Wednesday, June 5, 2013

Salmon Fishing in the Yemen

Directed by Lasse Hallström.
2011. Rated PG-13, 107 minutes.
Kristin Scott Thomas
Amr Waked
Tom Mison
Rachael Stirling
Catherine Steadman
Tom Beard
Jill Baker

Yemeni Sheikh Muhammed (Waked) is an avid fisherman and called a visionary by Harriet (Blunt) who handles his affairs in Britain. She’s been tasked with helping him introduce salmon fishing to the Yemen. This is problematic because there are no salmon native to the region and the region doesn't seem conducive to salmon. For help, she contacts expert Dr. Alfred Jones (McGregor). He assesses the situation and tells her to go suck an egg, more or less. However, he’s coerced into helping her by his superiors, themselves under pressure from Patricia Maxwell (Thomas), the Prime Minister’s press secretary. She’s desperately trying to find something to show that British-Yemeni/Islamic relations are improving and this seems to be the most viable option. To make it work, Dr. Jones and Harriet will have to work closely together on repeated business trips to the Yemen where they’ll stay at the Sheikh’s palace as the only two guests. In case you weren't sure where this is going, the doctor’s marriage is on the rocks and Harriet’s boyfriend, a soldier who is sent to Afghanistan (“or somewhere”) goes missing-in-action. Cue romance.

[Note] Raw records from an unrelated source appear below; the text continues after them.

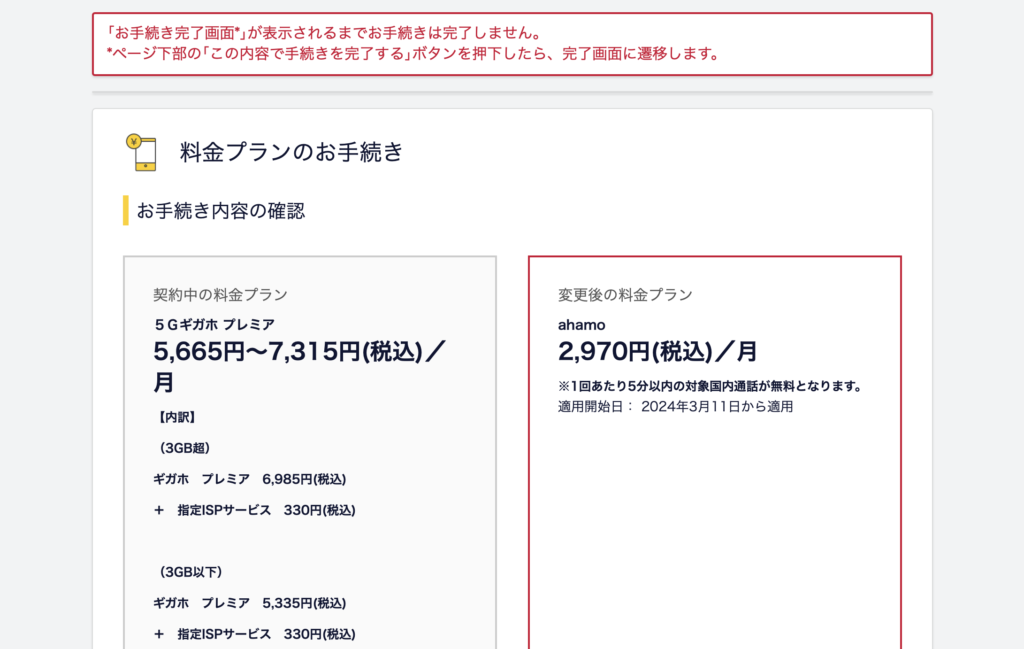Select the ahamo plan name
This screenshot has height=649, width=1024.
tap(581, 325)
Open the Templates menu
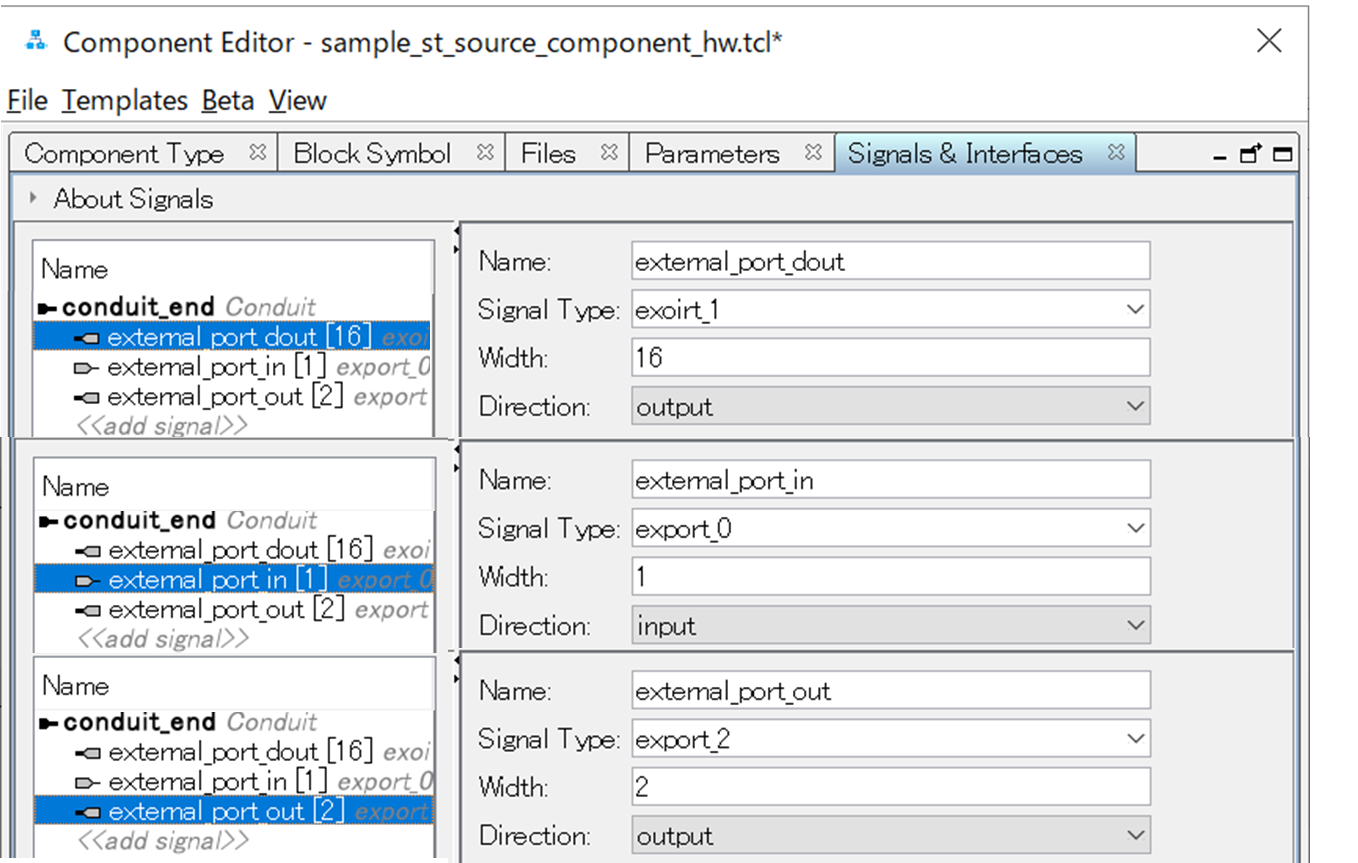The width and height of the screenshot is (1358, 863). 124,100
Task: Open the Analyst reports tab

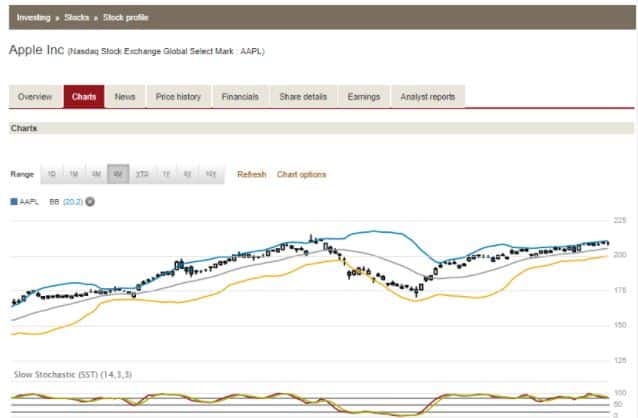Action: click(427, 97)
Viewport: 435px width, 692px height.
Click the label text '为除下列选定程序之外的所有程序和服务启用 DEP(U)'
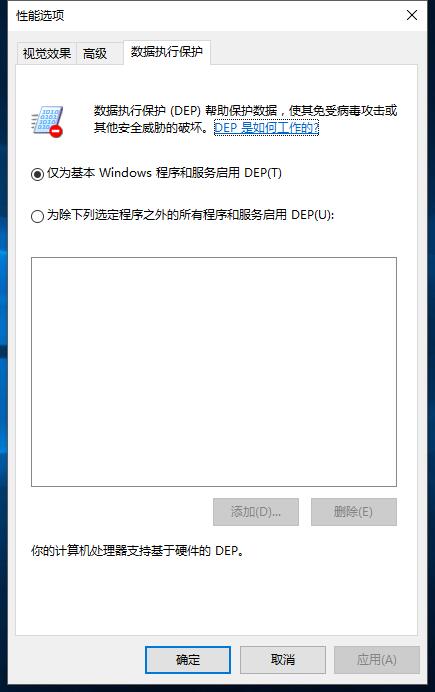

The most striking thing about Salmon Fishing in the Yemen is its visuals. It’s no special fx extravaganza, but the area where the Sheikh does his fishing is beautiful. We get to see it from a number of angles, when it’s quiet and when water is raging through its alleys. Unfortunately, there’s an entire movie between those shots that isn't nearly as riveting. It moseys along without any real sizzle until it tries to inject some late. Before then, McGregor fawns over Blunt because his wife only cares that he keeps his job so the mortgage will continue being paid. By the way, she’s got a high-paying jet-setting job herself. Meanwhile, Blunt goes from being charming to blubbering incessantly about her presumed dead boyfriend. Both performers turn in solid work, but things never get to the point where it makes us tell ourselves that we just have to see how this is going to turn out.

Two characters break up the monotony, but only one does it in a good way. Our sheikh is burdened with giving the movie depth. Sadly, he strains to do so before ultimately failing. He plans on using the whole fishing thing as a grand metaphor. We get it. It’s nothing to spend a lifetime pondering, but it’s okay on its own. What undermines it is the steady stream of Yoda-isms he drops in conversations. He sounds like a walking talking fortune cookie. On the other hand, Kristin Scott Thomas is of greater effect as the relentless brash press secretary. She’s funny and lively. The movie instantly gets better when she’s on the screen.

Eventually, Dr. Jones and Harriet’s relationship goes through some typical rom-com contrivances we see coming from miles away and the local, unapologetically Muslim contingent provides some opposition to the sheikh. The issue with the former is predictability. To be fair, suddenly going in an unexpected direction probably wouldn't work for this movie so we can let this slide. More problematic is the latter. Despite all the lip-service paid to working on Britain’s relationship with Islamics, it comes across as hypocritical. It’s because “the other,” Muslims in this case, are painted as savages. The one who embraces our (western) ideals, the Sheikh, is automatically assumed to be better than the rest. In short, none of the other Muslims in the film are actually people, they’re just perpetually agitated agitators. They show up, grumble about what’s going on, make threats (or make good on them), and disappear.

That said, many of the movie’s problems would be forgivable, or at least less noticeable, in a better movie. As currently constructed, we’re never really enthralled with what’s going on. Worse yet, we’re often bored by it. The actors do what they can, but are hamstrung by the material. By the end, we've no choice but to nit-pick all the issues that pop up. Salmon Fishing is occasionally cute, even funny when Kristin Scott Thomas is running her mouth. However, it falls apart because we turn to scrutiny in lieu of the romantic thrills it can’t give us.